In unison, we leaned into the back of the truck and each grabbed one of the straps sewn onto the sides of the black body bag. We slid it out over the tailgate until it hung about a foot off the end. “Ready?” I asked.
“Ready,” she said, and with that, we each grabbed another strap, about two-thirds of the way down. Sliding the bag farther off the tailgate, we gradually bore more and more of the corpse’s weight. It was heavy-180 pounds, which was roughly the weight of the victim whose death scene we were about to re-create. The more faithfully the re-creation mirrored the crime-not just the victim’s weight, but his injuries, clothing, and positioning-the more accurate our eventual time-since-death estimate would be, allowing the police to focus their investigation more precisely.

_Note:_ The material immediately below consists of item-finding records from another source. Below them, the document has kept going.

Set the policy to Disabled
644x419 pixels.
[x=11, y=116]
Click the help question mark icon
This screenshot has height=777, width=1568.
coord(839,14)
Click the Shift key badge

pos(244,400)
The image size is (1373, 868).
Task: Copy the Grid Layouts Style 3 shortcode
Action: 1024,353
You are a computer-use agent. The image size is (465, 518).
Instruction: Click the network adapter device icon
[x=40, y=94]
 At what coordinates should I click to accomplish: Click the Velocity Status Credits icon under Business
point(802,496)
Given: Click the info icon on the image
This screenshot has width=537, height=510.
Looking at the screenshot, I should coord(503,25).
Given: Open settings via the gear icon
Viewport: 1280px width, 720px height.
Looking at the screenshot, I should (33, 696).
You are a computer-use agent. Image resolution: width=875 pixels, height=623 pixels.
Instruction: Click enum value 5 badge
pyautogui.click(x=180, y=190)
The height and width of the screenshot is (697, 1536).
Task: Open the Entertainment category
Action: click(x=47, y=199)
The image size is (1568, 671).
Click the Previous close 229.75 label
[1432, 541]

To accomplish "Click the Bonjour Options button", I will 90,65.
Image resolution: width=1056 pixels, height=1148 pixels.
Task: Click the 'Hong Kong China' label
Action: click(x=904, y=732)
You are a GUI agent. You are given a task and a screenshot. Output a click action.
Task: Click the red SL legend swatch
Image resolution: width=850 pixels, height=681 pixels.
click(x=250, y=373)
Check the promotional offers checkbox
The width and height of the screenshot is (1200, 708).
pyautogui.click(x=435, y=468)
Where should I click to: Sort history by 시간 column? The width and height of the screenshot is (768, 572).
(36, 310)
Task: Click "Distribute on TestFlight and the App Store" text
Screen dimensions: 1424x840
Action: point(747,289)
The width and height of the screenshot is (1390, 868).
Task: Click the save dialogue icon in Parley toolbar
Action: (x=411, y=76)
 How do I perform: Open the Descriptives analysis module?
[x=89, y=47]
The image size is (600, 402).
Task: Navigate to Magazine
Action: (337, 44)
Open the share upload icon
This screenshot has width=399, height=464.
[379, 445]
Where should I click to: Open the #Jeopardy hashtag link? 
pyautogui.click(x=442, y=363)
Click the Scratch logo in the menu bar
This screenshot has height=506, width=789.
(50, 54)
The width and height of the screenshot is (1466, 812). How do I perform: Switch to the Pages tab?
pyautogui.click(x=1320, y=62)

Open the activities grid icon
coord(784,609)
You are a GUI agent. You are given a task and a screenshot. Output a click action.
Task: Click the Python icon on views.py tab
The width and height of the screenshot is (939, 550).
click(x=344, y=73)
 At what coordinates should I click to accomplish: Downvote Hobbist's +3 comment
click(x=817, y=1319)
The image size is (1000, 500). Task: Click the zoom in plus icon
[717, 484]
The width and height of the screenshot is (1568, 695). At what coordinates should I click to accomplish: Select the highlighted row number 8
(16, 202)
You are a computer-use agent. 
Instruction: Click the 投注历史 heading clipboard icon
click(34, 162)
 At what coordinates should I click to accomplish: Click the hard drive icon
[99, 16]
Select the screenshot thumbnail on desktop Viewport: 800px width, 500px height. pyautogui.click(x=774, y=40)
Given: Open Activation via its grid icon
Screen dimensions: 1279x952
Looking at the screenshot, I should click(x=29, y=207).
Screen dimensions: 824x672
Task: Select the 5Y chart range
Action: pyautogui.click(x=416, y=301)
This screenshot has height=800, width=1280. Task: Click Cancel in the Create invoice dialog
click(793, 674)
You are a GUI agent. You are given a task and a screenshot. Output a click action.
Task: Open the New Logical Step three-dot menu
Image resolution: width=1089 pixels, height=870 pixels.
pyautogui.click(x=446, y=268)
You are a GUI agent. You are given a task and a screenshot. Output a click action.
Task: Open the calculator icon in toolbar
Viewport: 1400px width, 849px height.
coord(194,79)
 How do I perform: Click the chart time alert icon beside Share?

We hadn’t gotten more than fifty feet up the hillside before I broke a sweat in the chilly morning. I could tell Miranda was straining, too, but I knew she’d collapse before she complained. That was okay by me; I was willing to whine for both of us. “You wanna rethink that first tree? Sure would be convenient.”
“Hun-uh,” she grunted through gritted teeth, shaking her head for emphasis.
“Okay,” I gasped, “you’re the boss. If I stroke out before we get up the hill, use me for some especially spectacular research.”
“Gladly,” she huffed.
We stopped twice to catch our breath and mop our brows, but even with the rest breaks, we were half dragging the bag by the time we reached the pine near the upper fence. Still, as I opened the long, C-shaped zipper running around three sides of the bag, I had to agree that a secluded location was much more appropriate for this particular experiment.
We had prepared the body in the morgue, so I knew what to expect, but even so, I took a sharp breath when I folded back the flap to expose our subject. The blond wig had shifted a bit, sliding down over the face and concealing much of the trauma I’d inflicted, but what remained visible was strong stuff. According to Jess, most of the bones of the victim’s face had been shattered by blunt-force trauma-she was guessing something fairly big, maybe a baseball bat or a metal pipe, rather than something smaller, like a tire iron, which would have left sharper, more distinctive marks in the bone. I couldn’t bring myself to wale away on a donated body with such violence, so I’d settled for cutting through the zygomatic arches-the cheekbones-and the lower jaw in several places with an autopsy saw, then smearing a liberal amount of blood on the skin in those areas to simulate the bleeding that perimortem trauma would have induced. Miranda, being more skilled in the art of makeup, had applied base and rouge to the cheeks, plus violet eye shadow and a pair of long false eyelashes. I doubted that the makeup would affect the decomp rate, but I didn’t want to throw any unnecessary variables into the equation.